Monday, 28 September 2015

Couchdb, MVCC and Conflicts while Replicating

Setup

In my last post regarding Multiversion Concurrency Control, we saw what it takes to enter conflicting versions of a document into a single couch instance. You have to be somewhat resourceful.

But the real fun with the couch comes from its distributed nature.
We will see that the rules change a bit when we talk about more than one instance and use replication to synchronize them.

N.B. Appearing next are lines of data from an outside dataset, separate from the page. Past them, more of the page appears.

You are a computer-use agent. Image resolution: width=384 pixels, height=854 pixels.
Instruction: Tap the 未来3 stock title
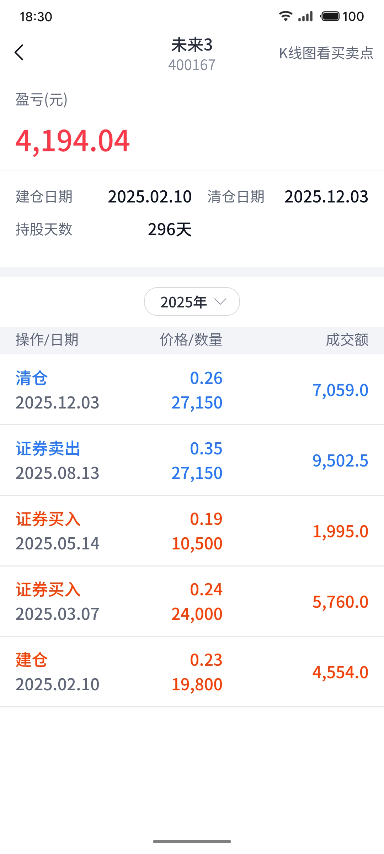point(192,45)
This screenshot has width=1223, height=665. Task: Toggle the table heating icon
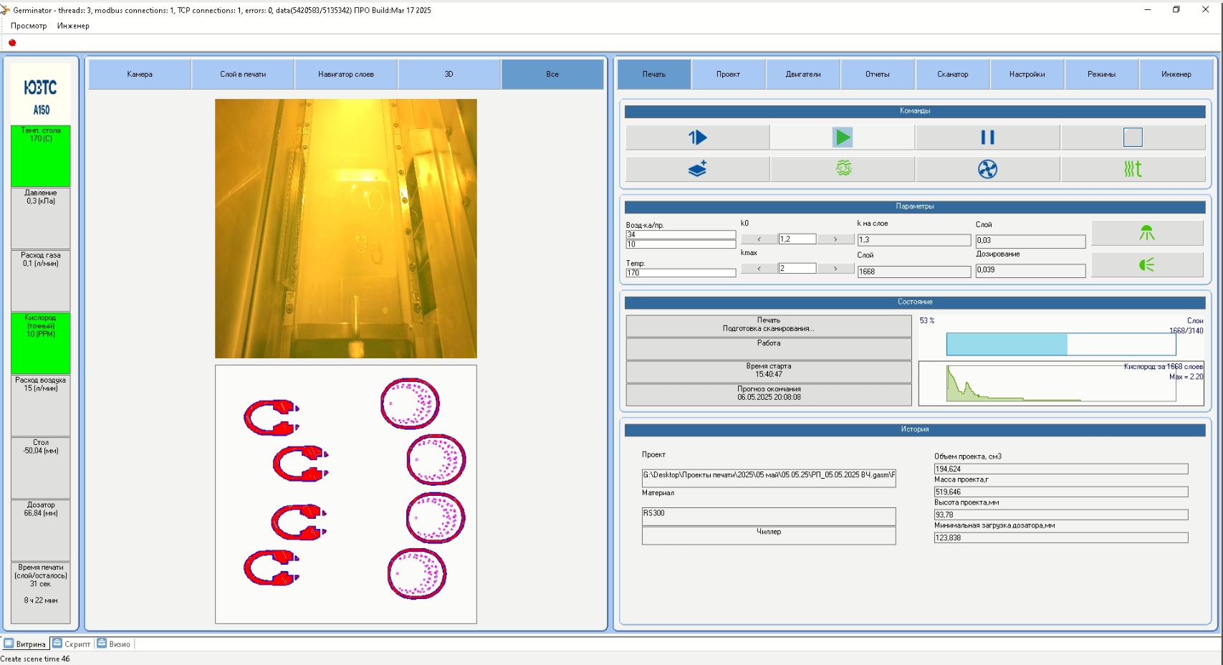(1133, 169)
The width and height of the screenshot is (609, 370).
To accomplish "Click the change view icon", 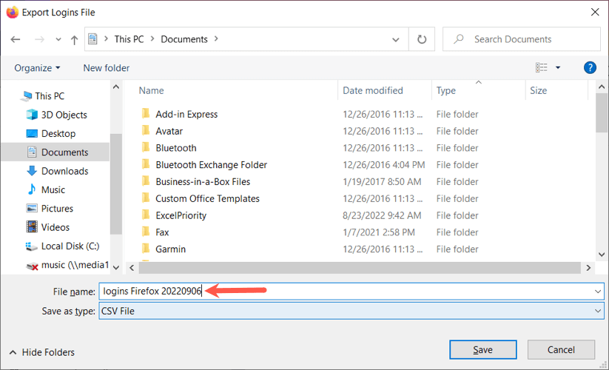I will [x=542, y=67].
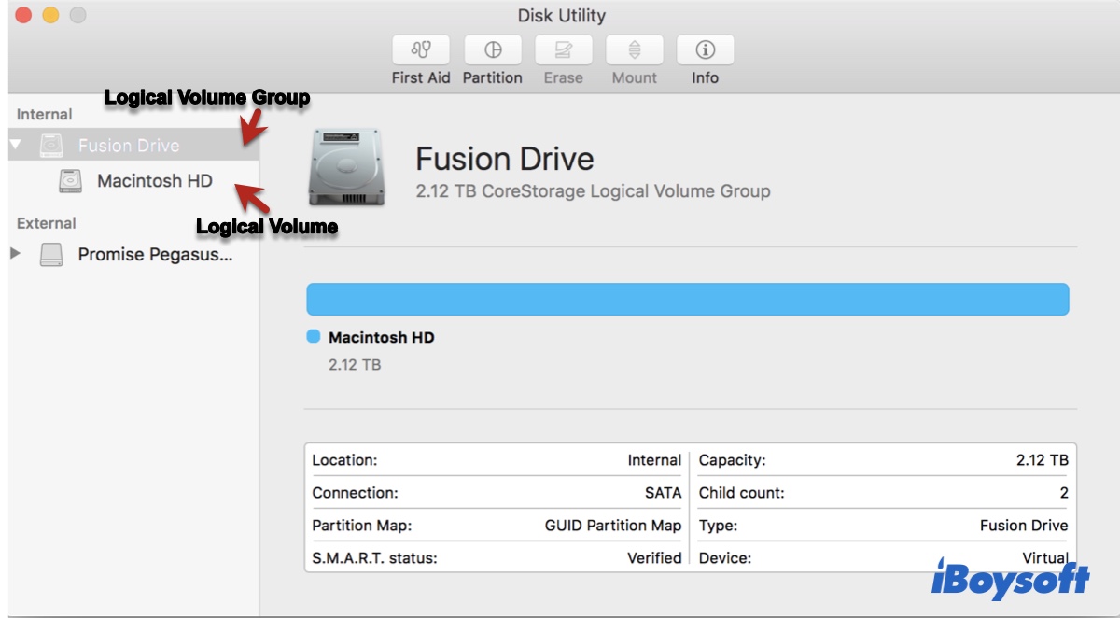
Task: Open the Partition tool
Action: (492, 49)
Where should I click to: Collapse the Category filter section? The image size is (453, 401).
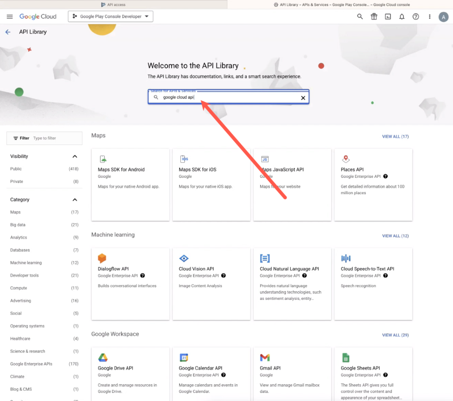[75, 199]
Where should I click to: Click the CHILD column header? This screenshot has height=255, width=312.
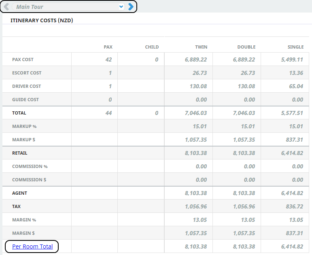tap(152, 47)
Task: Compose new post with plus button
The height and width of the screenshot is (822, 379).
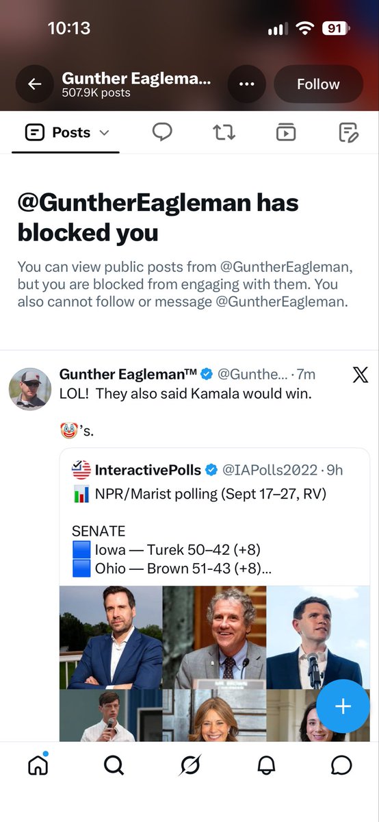Action: tap(343, 706)
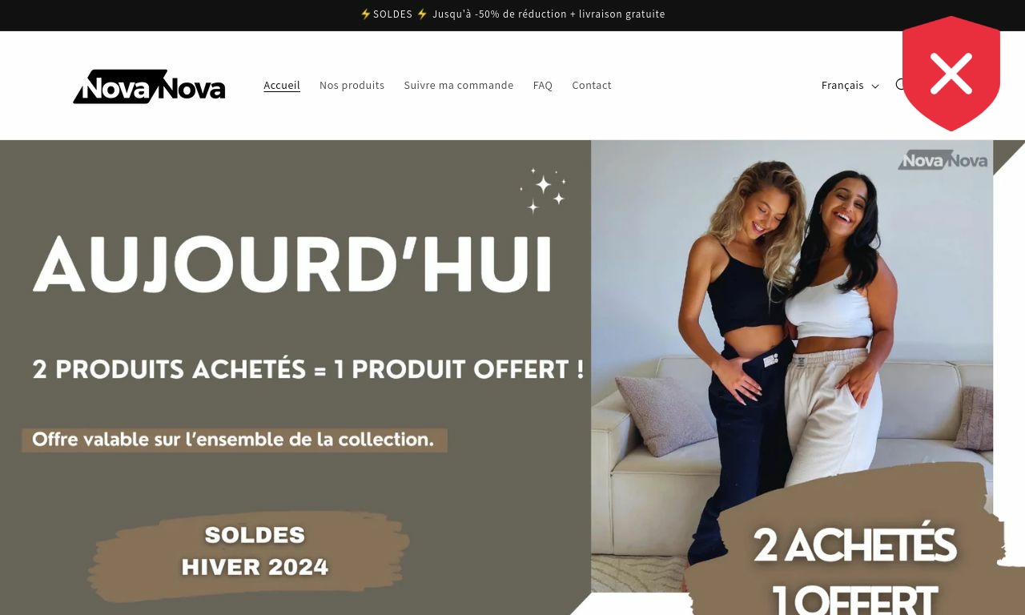The height and width of the screenshot is (615, 1025).
Task: Click the sparkle stars decoration on banner
Action: [x=543, y=191]
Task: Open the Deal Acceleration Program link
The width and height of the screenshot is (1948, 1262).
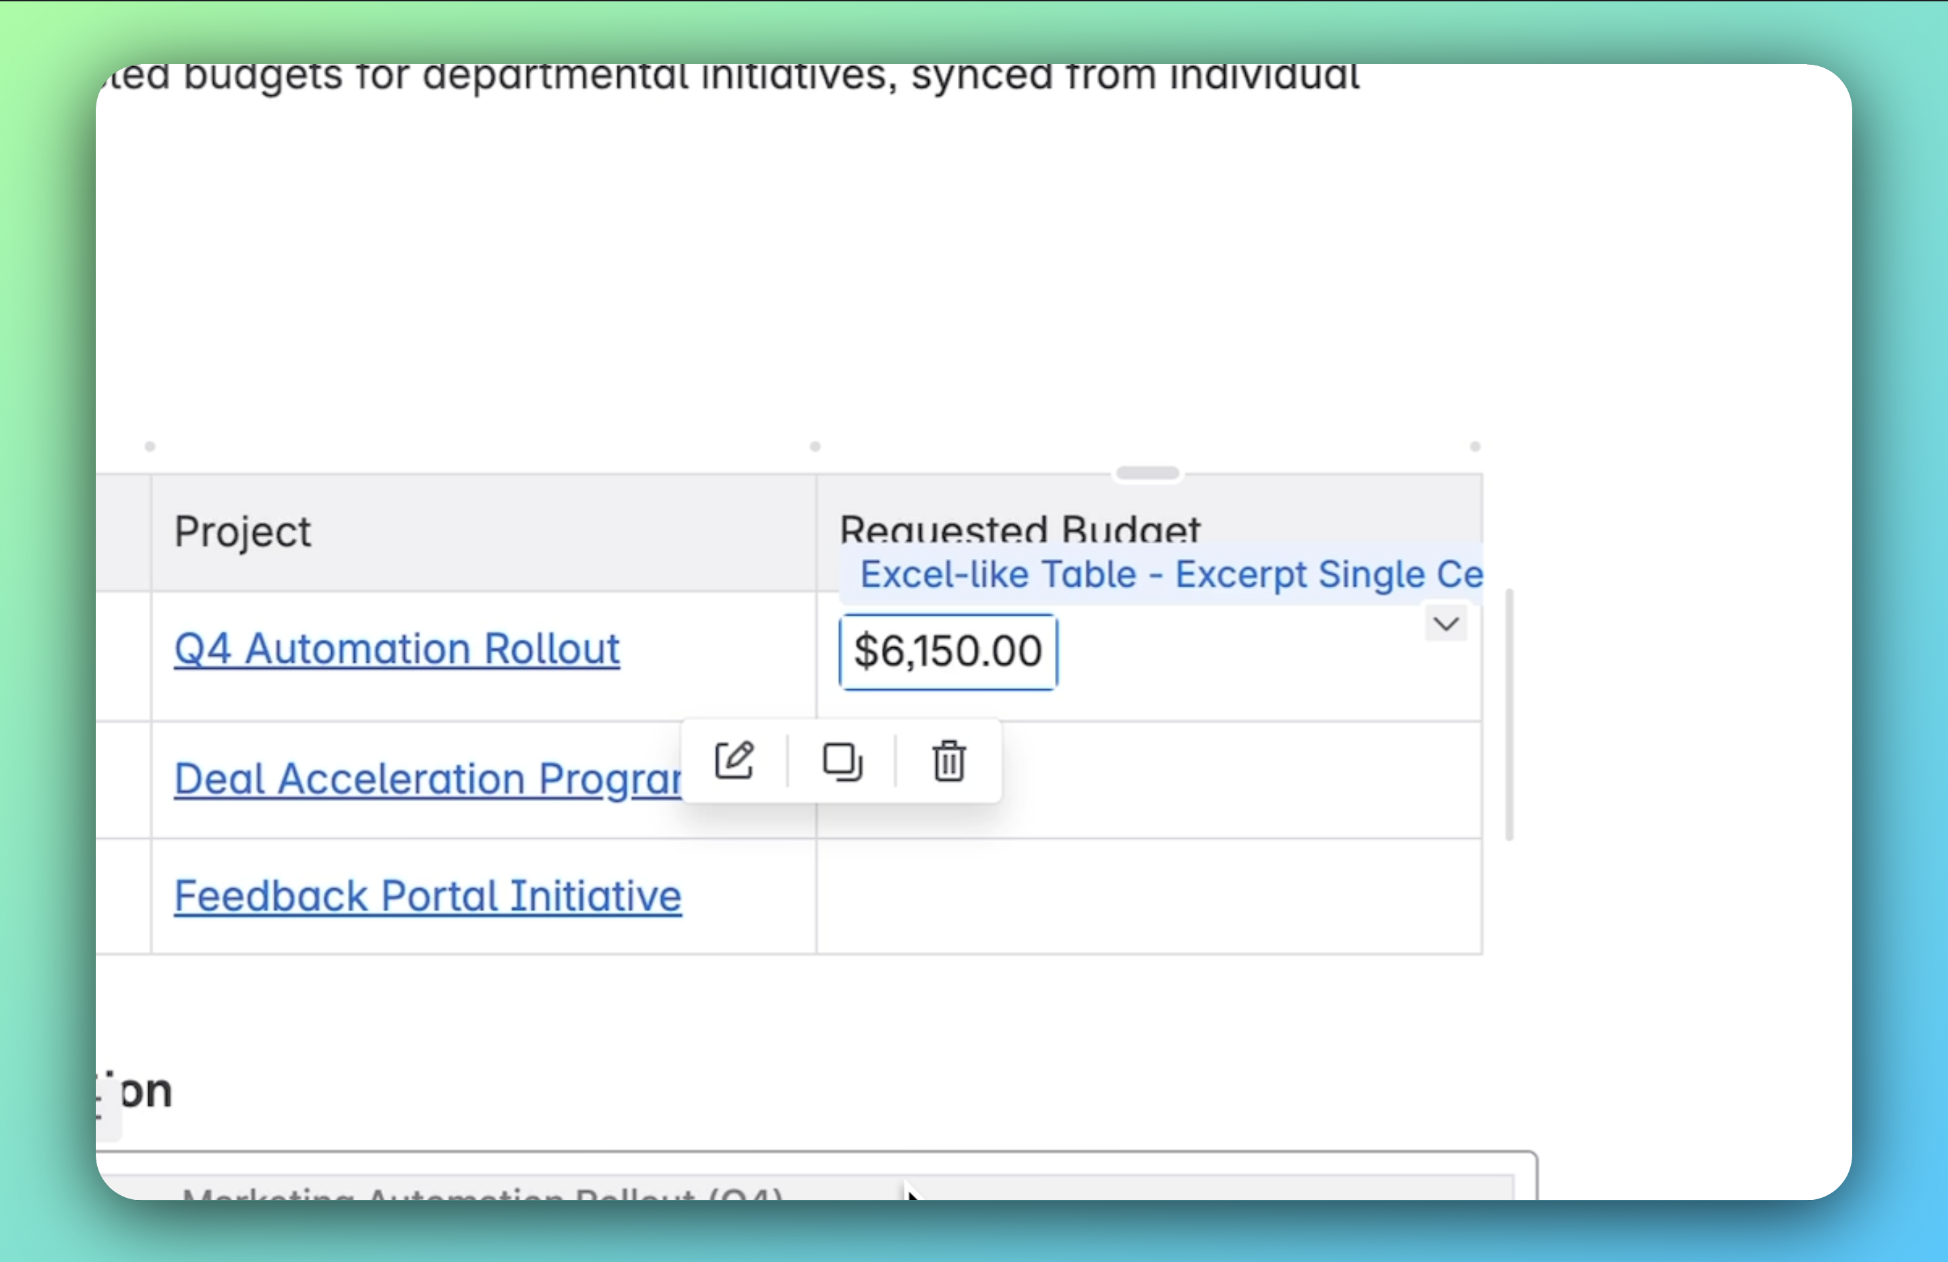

Here's the setup for playing around with MVCC on two couches:

First Pi:

  • hostname: frodo
  • Model: Pi B+ (ARMv6h)
  • OS: Arch Linux ARM
  • Couchdb 1.6.1_4 (taken from Arch Linux ARM Repository)

Second Pi:


Again, everything will be done via curl. Data will not be directly on the command line but always be taken from a file (due to strange behaviour of my curl on Windows).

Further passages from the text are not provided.